:: EXERCISE REQUIREMENTS ::
Reproduce the records from the line that contains "Toggle snapping in the snap controls bar" through the end of the records, requests included. Scale every coordinate in the answers by 1.25, rounding to whole numbers with halves going up, and leave all numbers in the requests unchanged.

======

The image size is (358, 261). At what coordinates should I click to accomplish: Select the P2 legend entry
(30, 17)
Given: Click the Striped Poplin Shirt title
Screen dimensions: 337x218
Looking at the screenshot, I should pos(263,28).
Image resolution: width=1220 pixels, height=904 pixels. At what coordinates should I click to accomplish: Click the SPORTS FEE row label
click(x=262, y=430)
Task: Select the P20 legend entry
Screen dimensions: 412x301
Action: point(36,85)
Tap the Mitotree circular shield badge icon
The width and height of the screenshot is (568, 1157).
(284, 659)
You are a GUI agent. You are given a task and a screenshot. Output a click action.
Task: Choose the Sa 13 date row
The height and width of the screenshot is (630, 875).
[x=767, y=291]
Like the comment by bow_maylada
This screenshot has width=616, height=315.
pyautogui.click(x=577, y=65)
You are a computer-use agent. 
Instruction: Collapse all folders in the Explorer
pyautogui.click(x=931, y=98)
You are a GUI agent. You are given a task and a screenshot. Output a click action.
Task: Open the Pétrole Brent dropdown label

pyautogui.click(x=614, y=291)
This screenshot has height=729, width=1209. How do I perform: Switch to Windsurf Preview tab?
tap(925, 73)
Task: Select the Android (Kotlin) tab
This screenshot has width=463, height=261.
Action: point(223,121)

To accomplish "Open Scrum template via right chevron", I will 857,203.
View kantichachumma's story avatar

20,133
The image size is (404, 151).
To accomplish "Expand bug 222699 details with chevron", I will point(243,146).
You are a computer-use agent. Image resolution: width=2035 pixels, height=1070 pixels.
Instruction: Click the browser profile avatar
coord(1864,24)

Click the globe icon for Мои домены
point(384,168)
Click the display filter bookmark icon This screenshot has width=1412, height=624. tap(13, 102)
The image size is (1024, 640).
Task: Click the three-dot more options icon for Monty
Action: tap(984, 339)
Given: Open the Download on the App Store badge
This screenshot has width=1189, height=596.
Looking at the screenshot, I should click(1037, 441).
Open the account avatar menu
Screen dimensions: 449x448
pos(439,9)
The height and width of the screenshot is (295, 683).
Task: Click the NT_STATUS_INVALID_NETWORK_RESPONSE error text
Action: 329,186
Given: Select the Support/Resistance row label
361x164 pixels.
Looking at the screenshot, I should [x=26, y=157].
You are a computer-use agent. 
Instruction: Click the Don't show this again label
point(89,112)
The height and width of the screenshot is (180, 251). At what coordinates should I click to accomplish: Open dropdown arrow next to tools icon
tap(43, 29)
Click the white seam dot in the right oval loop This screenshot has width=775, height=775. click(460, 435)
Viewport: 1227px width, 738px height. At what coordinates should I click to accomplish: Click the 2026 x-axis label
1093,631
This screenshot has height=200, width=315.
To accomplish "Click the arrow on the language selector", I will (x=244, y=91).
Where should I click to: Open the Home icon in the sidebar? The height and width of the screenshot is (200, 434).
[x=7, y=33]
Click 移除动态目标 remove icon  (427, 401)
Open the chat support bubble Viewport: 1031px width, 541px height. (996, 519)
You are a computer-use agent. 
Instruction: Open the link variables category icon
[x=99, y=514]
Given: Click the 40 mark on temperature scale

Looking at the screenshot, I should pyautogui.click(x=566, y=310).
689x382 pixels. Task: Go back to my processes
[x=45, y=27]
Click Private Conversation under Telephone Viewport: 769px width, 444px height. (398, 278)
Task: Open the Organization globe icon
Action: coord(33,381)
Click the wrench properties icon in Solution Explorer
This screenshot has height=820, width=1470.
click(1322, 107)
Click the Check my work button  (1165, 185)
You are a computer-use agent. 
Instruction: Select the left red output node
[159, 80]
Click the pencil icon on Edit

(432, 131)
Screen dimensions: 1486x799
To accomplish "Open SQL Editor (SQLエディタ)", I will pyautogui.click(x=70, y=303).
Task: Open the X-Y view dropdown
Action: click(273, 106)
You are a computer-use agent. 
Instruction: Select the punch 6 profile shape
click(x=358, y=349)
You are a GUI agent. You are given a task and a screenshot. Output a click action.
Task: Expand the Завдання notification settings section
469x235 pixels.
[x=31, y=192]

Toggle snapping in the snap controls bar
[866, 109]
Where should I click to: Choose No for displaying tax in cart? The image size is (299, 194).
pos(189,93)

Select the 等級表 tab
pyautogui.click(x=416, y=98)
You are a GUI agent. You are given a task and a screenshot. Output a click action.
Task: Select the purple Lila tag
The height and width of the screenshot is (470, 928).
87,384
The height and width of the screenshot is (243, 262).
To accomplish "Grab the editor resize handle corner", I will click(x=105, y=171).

======

:: TASK SOLUTION ::
Toggle snapping in the snap controls bar
[1083, 136]
Where should I click to: Choose No for displaying tax in cart? The image size is (299, 194).
pos(236,116)

Select the 等級表 tab
pyautogui.click(x=520, y=123)
You are a GUI agent. You are given a task and a screenshot. Output a click action.
Task: Select the purple Lila tag
The height and width of the screenshot is (470, 928).
109,480
The height and width of the screenshot is (243, 262).
To accomplish "Grab the editor resize handle corner", I will click(x=131, y=214).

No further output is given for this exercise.